Heide Bronke Fulton is an American diplomat who is the United States ambassador to Uruguay. She served as the Chargé d'affaires ad interim to Honduras from June 11, 2017 to July 12, 2019.

Early life and education 

Fulton was born in Buffalo, New York. She received a Bachelor of Arts degree from Boston College and a Master of Arts in International Relations from Troy State University.

Career 

She is a career member of the Senior Foreign Service with the rank of Minister-Counselor. Her assignments in Washington, D.C. include serving as the director of the main press office, Pearson Fellow in the Office of Senator Robert Menendez, press advisor for the Bureau of Western Hemisphere Affairs, and special assistant to the under secretary for political affairs. She also served as director of the Office of Mexican Affairs. She has served as the deputy assistant secretary of state in the Bureau of International Narcotics and Law Enforcement Affairs since August 10, 2020.

● **TO BE DONE**:
• a. Output the part of the Fulton biography that opens with the words containing "Heide Bronke Fulton" and closes with "Troy State University.".
• b. Answer these questions from the Fulton biography:
(i) In what city was Fulton born?
(ii) Which university awarded her Master of Arts in International Relations?
(iii) Since what date has she served as deputy assistant secretary of state in the Bureau of International Narcotics and Law Enforcement Affairs?
• c. Resume the Fulton biography after its last sentence.
The entries after the Fulton biography are separate material.

● **STORED RECORDS**:

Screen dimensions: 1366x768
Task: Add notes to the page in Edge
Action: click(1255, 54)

==

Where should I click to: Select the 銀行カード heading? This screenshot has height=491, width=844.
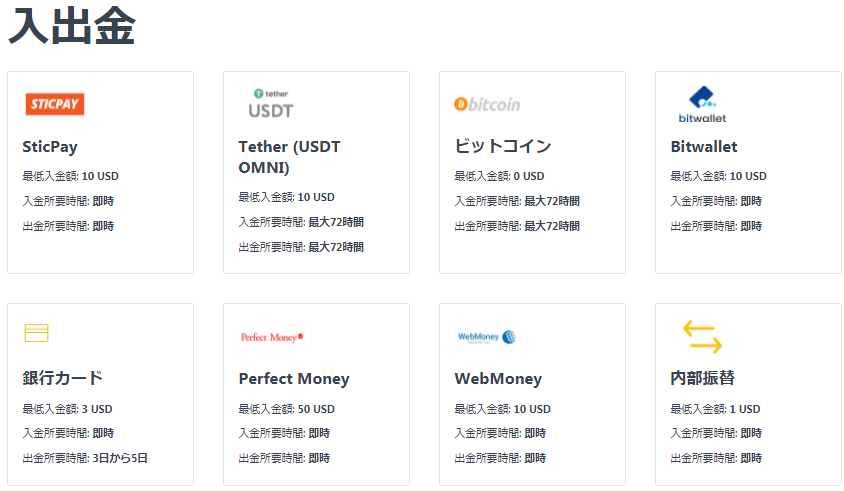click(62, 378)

● **ANSWERS TO THE TASKS**:
• a.
Heide Bronke Fulton is an American diplomat who is the United States ambassador to Uruguay. She served as the Chargé d'affaires ad interim to Honduras from June 11, 2017 to July 12, 2019.

Early life and education 

Fulton was born in Buffalo, New York. She received a Bachelor of Arts degree from Boston College and a Master of Arts in International Relations from Troy State University.

• b.
(i) Buffalo, New York
(ii) Troy State University
(iii) August 10, 2020

• c.
In May 2019, the day after Fulton issued a statement urging Hondurans against acts of violence, demonstrators set a fire outside the entrance to the United States Embassy.

Nomination as U.S. ambassador to Uruguay
On May 13, 2022, President Joe Biden announced his intent to nominate Fulton to be the next United States ambassador to Uruguay. On May 17, 2022, her nomination was sent to the Senate. On July 28, 2022, hearings on her nomination were held before the Senate Foreign Relations Committee. On August 3, 2022, the committee favorably reported her nomination to the Senate. On December 13, 2022, the Senate confirmed her nomination by voice vote. She was sworn in by Under Secretary Uzra Zeya on January 27, 2023, Fulton arrived in the country on February 13, 2023. She is awaiting her presentation of credentials to the president of Uruguay.

References

Living people
21st-century American diplomats
21st-century American women
Ambassadors of the United States to Honduras
American women ambassadors
Boston College alumni
Troy University alumni
United States Department of State officials
United States Foreign Service personnel
Year of birth missing (living people)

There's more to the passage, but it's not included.